As members of the baby boom generation get older and reach retirement age, they present an increasing challenge for our health care system. Higher demand yet fewer doctors and help available means that conventional channels of care may not be as accessible as they deal with conditions as a result of aging. As a country, we are experiencing this already as the quality of care homes has decreased significantly over the last few years. This coupled with budgets being cut and not enough carers to hand has unfortunately left many older people in a very vulnerable situation.

Having lived their lives exercising choice, baby boomers will surely demand the same when it comes to the homes they grow old in. These changes and trends require us to question whether there is still going to be a place for age-specific housing. The rise of personalisation across social care and healthcare needs to be matched by new attitudes to how we enable older people to make care choices and be regarded as consumers rather than recipients of welfare.

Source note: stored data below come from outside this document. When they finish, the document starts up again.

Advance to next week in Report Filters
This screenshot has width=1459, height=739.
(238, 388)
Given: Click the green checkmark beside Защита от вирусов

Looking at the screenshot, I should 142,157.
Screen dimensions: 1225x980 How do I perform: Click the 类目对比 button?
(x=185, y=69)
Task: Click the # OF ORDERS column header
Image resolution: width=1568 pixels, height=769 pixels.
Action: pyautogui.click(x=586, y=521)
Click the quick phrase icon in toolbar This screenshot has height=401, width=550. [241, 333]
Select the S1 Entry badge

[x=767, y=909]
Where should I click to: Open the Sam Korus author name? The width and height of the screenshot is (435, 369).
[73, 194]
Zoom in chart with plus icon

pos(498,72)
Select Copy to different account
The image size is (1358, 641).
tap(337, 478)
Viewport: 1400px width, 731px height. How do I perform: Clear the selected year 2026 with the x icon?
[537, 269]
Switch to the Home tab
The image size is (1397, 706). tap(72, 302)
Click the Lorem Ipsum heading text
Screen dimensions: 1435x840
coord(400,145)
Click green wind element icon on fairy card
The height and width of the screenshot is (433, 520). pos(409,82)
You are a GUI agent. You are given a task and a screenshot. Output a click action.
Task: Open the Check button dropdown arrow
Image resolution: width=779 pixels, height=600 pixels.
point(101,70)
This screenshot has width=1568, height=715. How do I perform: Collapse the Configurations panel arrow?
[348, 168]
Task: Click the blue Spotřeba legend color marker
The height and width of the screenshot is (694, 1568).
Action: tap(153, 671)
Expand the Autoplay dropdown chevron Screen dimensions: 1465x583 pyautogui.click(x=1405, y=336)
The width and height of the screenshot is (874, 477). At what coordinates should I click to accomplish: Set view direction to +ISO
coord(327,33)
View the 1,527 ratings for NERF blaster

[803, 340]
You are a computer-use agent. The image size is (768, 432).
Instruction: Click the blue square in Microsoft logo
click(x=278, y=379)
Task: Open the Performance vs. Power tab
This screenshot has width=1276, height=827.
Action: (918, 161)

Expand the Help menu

In fact, it's been suggested that more seniors than ever would like to remain at home rather than moving to a care home, should they have a choice. Some studies have also found that home care is actually much more effective, and less expensive, then similar care in a nursing home or hospital. Unfortunately, the problem we're faced with today is that our current system, home care and care homes, are not delivering a good enough service to the point where each year over 100,000 elderly are suffering abuse or negligence in either care homes or their own homes. Furthermore, and very sadly, it's been shown that the median period between admission into a care home, or when a carer is appointed, and death is a mere 13 months. In today's day and age, and with the great technology available that can do so much for us, this really shouldn't be the case.

Actually, much thanks to new technology solutions, and the fact that technology to help seniors age at home has gone far beyond grab bars and fall-alert buttons worn around the neck, new sophisticated products on the market, from medication dispensers that can report to a family member when their loved one forgets to take a pill to shoes embedded with GPS trackers to find cognitively impaired wanderers, I see no reason why people in later life couldn't remain at home, at least for much longer, rather than being taken into a care home.

And yes, our healthcare system is under a lot of pressure due to increased demand, but I really do believe that applying more efficient care models, coupled with improvements in technology and care itself, will increase healthcare's supply capacity enough to offset the extra demand created by the boomers.

Working in healthcare and experiencing the care crisis first hand, I'm very proud to be in the process of launching a platform for home care, a solution that will actively help to cure the care crisis.

Our unique technology will allow seniors to move from care-homes to real-homes, staying in the comfort of their communities through innovation. We will provide a platform where seniors, or their loved ones, can organise for care professionals to visit them, when and where needed, on demand, 24/7. Through data and AI we will be able to predict if a senior is going to become unwell, and help to avoid any deterioriations in health. Critically, we will revolutionise connectivity between seniors, families, caregivers and healthcare providers.

With smartphones, the power of healthcare can be in the palm of your hand, the means just need to be created.